=== Begin Enclosure ===
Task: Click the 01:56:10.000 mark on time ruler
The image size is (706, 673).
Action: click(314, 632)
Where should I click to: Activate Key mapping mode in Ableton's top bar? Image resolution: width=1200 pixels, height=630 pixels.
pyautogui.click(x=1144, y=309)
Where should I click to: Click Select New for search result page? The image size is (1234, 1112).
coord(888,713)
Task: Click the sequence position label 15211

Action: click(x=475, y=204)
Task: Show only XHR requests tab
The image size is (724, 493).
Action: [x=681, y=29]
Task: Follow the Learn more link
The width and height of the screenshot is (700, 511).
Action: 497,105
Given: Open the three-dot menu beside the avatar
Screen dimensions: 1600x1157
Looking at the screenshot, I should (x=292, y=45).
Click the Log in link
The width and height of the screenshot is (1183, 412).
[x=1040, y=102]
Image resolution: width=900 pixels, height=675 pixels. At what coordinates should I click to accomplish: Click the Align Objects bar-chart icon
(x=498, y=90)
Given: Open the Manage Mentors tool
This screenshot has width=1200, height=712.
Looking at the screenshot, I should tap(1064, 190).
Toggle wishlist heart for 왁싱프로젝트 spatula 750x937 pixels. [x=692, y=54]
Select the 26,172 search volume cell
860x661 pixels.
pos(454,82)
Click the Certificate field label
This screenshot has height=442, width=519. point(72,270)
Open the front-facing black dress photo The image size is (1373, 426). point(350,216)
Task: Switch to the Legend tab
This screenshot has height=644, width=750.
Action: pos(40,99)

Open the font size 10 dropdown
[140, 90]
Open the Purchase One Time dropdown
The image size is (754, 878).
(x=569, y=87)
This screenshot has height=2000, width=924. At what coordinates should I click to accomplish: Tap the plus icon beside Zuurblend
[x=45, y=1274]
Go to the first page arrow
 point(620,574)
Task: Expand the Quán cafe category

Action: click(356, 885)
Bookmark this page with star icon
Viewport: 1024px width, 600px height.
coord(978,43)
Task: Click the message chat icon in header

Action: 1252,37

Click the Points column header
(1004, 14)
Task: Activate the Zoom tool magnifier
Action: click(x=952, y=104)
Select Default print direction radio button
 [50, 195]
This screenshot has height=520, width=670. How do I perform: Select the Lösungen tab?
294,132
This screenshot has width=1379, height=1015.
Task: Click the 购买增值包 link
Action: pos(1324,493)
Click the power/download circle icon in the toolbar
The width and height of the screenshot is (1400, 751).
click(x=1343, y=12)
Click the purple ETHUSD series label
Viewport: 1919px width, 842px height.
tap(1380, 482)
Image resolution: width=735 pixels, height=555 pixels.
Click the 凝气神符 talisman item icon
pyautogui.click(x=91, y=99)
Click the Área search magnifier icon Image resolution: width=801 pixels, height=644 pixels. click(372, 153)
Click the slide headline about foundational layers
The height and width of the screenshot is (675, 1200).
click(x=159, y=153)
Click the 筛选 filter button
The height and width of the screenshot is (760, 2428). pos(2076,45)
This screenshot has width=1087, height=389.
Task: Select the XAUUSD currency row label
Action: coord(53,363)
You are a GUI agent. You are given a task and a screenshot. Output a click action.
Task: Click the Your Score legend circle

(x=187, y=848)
=== End Enclosure ===
## Task goal
All lines from the one with "Viewport: 1919px width, 842px height." to the end of the records must be set down exactly. Skip every line before it.

## Response to this exercise
Viewport: 1919px width, 842px height.
tap(1380, 482)
Image resolution: width=735 pixels, height=555 pixels.
Click the 凝气神符 talisman item icon
pyautogui.click(x=91, y=99)
Click the Área search magnifier icon Image resolution: width=801 pixels, height=644 pixels. click(372, 153)
Click the slide headline about foundational layers
The height and width of the screenshot is (675, 1200).
click(x=159, y=153)
Click the 筛选 filter button
The height and width of the screenshot is (760, 2428). pos(2076,45)
This screenshot has width=1087, height=389.
Task: Select the XAUUSD currency row label
Action: coord(53,363)
You are a GUI agent. You are given a task and a screenshot. Output a click action.
Task: Click the Your Score legend circle

(x=187, y=848)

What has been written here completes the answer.